去る8月1日、ネットワークオーディオのソリューション「ITF-NET AUDIO」を採用する製品用のコントロールアプリ「Taktina」がリリースされた。

インターフェイスが開発したネットワークオーディオ操作アプリ「Taktina」

現状ではTaktinaを使用可能な製品はSFORZATOのネットワークプレーヤー/トランスポートに限られているものの、さっそく使っているユーザーも少なからずいるものと思われる。

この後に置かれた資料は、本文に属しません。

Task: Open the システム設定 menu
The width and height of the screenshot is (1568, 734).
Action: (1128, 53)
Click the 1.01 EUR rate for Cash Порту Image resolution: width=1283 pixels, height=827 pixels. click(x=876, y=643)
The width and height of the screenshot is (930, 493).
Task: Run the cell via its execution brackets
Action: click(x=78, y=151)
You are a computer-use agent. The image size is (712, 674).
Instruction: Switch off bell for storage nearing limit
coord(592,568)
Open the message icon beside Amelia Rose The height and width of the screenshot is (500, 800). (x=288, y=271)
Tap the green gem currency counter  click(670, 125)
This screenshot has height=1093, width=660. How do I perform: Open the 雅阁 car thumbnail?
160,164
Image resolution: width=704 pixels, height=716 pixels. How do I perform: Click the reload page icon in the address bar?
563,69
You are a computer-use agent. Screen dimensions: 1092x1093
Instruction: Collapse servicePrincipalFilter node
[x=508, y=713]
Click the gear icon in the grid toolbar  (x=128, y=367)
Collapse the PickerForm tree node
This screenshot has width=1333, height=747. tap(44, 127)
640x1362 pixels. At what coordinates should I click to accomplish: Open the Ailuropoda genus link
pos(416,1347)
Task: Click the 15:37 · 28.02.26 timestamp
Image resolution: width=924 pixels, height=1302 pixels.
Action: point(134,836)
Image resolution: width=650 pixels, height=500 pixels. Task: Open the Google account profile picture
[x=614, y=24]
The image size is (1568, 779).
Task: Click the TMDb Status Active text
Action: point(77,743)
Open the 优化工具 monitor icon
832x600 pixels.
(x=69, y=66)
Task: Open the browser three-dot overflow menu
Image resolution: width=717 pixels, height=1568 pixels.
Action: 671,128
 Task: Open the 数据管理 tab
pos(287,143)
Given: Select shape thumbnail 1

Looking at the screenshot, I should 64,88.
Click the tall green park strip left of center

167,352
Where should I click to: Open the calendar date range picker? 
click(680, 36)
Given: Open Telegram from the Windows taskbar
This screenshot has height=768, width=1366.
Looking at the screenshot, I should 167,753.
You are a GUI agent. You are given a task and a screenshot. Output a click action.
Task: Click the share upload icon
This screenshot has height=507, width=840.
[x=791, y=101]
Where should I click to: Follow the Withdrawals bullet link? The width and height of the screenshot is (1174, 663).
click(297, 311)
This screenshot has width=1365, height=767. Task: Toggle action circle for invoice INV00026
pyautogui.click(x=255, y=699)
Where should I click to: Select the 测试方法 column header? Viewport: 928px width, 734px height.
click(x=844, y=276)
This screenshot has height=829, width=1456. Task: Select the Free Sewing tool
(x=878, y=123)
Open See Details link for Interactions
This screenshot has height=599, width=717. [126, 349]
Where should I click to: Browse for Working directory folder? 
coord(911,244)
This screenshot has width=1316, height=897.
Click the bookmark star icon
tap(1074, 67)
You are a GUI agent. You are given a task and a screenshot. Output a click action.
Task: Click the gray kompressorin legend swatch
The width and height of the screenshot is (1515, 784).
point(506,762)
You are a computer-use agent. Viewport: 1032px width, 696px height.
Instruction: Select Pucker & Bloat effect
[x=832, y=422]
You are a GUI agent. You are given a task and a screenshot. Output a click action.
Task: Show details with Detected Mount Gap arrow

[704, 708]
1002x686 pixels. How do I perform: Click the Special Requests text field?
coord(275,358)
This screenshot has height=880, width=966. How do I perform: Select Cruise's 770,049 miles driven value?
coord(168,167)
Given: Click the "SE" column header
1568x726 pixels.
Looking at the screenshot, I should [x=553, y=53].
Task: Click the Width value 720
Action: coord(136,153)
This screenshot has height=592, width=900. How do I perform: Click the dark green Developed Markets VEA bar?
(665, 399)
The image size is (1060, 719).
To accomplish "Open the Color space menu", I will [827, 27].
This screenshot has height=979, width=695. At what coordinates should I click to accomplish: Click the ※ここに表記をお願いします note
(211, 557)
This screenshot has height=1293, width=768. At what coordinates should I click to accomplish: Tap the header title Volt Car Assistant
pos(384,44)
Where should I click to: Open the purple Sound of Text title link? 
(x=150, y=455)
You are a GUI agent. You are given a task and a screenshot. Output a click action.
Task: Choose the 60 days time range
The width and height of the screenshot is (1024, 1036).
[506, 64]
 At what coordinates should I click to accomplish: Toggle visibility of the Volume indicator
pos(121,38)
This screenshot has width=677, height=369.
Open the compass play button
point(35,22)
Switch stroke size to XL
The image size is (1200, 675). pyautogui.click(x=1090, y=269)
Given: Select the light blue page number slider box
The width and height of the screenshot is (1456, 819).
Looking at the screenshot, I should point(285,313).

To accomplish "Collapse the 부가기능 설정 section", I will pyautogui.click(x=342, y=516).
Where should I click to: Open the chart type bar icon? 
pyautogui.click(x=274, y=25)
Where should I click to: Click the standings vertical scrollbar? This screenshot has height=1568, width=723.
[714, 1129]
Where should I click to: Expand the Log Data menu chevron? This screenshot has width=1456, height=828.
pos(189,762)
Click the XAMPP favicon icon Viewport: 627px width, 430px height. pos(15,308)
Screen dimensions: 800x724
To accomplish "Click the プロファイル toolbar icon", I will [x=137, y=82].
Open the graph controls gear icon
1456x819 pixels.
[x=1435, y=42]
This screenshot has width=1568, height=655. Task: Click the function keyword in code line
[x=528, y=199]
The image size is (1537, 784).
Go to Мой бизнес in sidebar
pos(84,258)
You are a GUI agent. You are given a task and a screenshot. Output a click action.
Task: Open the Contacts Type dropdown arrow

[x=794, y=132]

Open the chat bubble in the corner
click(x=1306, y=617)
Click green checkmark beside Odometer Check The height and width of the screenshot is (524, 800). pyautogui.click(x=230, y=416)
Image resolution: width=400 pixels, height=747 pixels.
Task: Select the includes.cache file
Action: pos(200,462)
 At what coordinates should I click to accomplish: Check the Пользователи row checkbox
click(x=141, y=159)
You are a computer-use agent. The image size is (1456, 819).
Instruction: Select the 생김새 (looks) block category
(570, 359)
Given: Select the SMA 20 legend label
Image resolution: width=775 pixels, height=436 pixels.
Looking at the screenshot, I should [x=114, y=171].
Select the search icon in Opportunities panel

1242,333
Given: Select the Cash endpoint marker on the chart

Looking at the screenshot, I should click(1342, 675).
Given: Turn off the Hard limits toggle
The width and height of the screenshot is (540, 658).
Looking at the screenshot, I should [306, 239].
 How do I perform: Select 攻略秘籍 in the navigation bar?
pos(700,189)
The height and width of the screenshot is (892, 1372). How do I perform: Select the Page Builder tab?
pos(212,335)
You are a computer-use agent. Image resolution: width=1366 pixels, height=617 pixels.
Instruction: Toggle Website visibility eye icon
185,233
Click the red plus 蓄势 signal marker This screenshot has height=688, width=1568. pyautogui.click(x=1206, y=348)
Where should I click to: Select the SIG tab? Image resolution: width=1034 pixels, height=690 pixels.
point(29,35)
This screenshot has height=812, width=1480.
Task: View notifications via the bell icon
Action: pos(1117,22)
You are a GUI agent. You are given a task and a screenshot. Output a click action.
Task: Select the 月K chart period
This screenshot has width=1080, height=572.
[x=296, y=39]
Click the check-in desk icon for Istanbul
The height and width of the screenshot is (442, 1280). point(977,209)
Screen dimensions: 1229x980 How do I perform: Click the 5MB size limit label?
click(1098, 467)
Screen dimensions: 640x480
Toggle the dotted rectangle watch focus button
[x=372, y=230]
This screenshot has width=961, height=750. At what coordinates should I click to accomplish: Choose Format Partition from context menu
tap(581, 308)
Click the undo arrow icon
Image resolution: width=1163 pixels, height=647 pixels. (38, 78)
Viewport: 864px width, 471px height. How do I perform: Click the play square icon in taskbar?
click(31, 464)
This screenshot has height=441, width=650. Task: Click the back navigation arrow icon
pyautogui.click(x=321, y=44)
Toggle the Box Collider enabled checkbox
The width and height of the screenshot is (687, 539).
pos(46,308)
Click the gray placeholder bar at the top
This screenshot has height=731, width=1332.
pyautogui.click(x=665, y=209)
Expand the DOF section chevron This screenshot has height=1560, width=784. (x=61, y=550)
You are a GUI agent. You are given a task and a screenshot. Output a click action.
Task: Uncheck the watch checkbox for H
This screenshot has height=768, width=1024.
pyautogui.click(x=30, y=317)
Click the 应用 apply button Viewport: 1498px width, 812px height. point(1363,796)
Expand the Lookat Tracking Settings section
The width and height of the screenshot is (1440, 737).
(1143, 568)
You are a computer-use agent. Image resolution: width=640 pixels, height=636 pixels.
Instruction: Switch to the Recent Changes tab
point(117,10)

さて、TaktinaはITF-NET AUDIOがネットワークオーディオのソリューションとして訴求するうえで非常に重要なものだが、一方で、「そもそも何をするものなのか」という点で、いまひとつ理解が浸透していないようにも見受けられる。

それを踏まえて、この記事ではTaktinaを含むネットワークオーディオにおける「コントロールアプリ」とはどのようなものか、あらためて確認していきたい。

ネットワークオーディオの三要素 -【サーバー】【レンダラー】【コントロール】



筆者がネットワークオーディオの話をする際に必ず提示するのが、【サーバー】【レンダラー】【コントロール】というネットワークオーディオの三要素である。

ネットワークオーディオの三要素

【サーバー】は音源の管理運用(ライブラリ)機能、【レンダラー】は音源の再生機能、【コントロール】は音源の閲覧と選曲を含む再生操作全般を指す。そして、【コントロール】は再生操作を行うものであるから、特にその相手となる【レンダラー】との結び付きが強い。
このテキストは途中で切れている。